It felt good to realize that all the gang was following along after me, that I was actually the leader—for a while anyway. I had what I thought was a great idea. My dad once told me what happens to a person when he becomes a leader. First, he gets an idea about something that he thinks is wonderful and that ought to be done, and right away he starts getting a lot of people to help him do it.
You see, while Circus was slamming that door and shutting old John Till inside, I was watching with my binoculars. I’d seen John’s white boat, which was beached there at the lake, and had noticed that the outboard motor, which was tilted forward in the stern, had a beautiful black shroud on it. I saw it was the same kind our camp director had, and I’d been learning how to run it during the past week.

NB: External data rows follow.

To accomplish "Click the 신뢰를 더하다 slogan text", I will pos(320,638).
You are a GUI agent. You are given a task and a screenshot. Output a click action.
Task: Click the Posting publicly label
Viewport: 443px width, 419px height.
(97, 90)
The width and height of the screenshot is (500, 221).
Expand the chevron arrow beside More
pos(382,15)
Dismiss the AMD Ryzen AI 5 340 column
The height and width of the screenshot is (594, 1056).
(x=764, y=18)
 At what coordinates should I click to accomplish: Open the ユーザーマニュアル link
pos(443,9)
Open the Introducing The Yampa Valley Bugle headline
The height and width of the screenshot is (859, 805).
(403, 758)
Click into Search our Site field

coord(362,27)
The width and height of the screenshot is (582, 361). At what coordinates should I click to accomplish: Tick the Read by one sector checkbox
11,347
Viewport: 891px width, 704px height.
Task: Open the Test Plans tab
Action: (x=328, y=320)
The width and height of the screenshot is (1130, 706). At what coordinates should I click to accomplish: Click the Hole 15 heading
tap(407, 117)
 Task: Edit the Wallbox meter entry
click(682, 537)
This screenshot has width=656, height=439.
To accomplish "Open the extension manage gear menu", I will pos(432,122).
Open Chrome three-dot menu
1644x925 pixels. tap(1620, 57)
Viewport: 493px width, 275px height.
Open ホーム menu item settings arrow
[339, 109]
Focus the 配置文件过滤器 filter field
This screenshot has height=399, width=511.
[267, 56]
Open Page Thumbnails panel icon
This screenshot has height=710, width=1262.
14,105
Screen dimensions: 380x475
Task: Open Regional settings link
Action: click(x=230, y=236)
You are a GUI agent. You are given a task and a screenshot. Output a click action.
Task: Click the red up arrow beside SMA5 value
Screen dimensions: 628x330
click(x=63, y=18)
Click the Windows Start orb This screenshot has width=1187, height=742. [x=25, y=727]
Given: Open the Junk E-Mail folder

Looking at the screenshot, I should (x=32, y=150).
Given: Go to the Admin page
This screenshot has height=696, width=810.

That boat had a powerful motor and could go terribly fast on a lake.
(If there is something I’d rather do than anything else, it is to sit in the stern of a boat, with one hand on the steering handle and, facing the prow, go roaring out across the water with the wind blowing into my freckled face as I watch the shoreline flash by.)
I also knew that the water in many of the big blue-water lakes up here in the north woods was kept fresh because the Mississippi River flowed through them, flowing from one lake to another. I’d studied a map of the territory and knew that, if we could use that boat, we could go roaring up the lake terribly fast, pass the old Indian cemetery in three or four minutes, and a little later come to a place where the Mississippi flowed out of this lake into a long narrow channel into the lake on which we had our tents pitched. Once we got into that other lake, we’d race up the shore and get back to camp in less than half the time it would take us to hike through the woods carrying a heavy sack of fish.
We could leave John Till locked up in the icehouse while we were gone and hurry back with Big Jim and maybe some other help. Before long we’d have John Till really captured. After that, we’d tell the police what we’d done, and then we could claim the reward for finding the thousands and thousands of dollars that the little Ostberg girl’s dad had paid to the kidnapper.
In a minute I was hurrying past the icehouse with my gunnysack of fish. I stopped just for a second to listen, but everything was pretty quiet. I noticed that the heavy door was really strong, and I didn’t see any way John Till could get out. There also was only one place where he could even see out, and that was through a crack on the side next to the lake.
And then all of us were in the boat, had shoved off, and were rowing out to deep enough water to make it safe to start the motor without its propeller striking on the bottom. It was a pretty sunshiny day, with only a few scattered white clouds in the sky.
I was pretty nervous and scared and also brave at the same time. It wasn’t our boat or our motor, but we weren’t stealing it. We were amateur detectives using the criminal’s boat to get some help to capture him.
In another minute we’d be gone. Poetry sat in the middle on a seat by himself, Dragonfly and Little Jim were in the one right in front of me, and Circus had a narrow seat up in the prow.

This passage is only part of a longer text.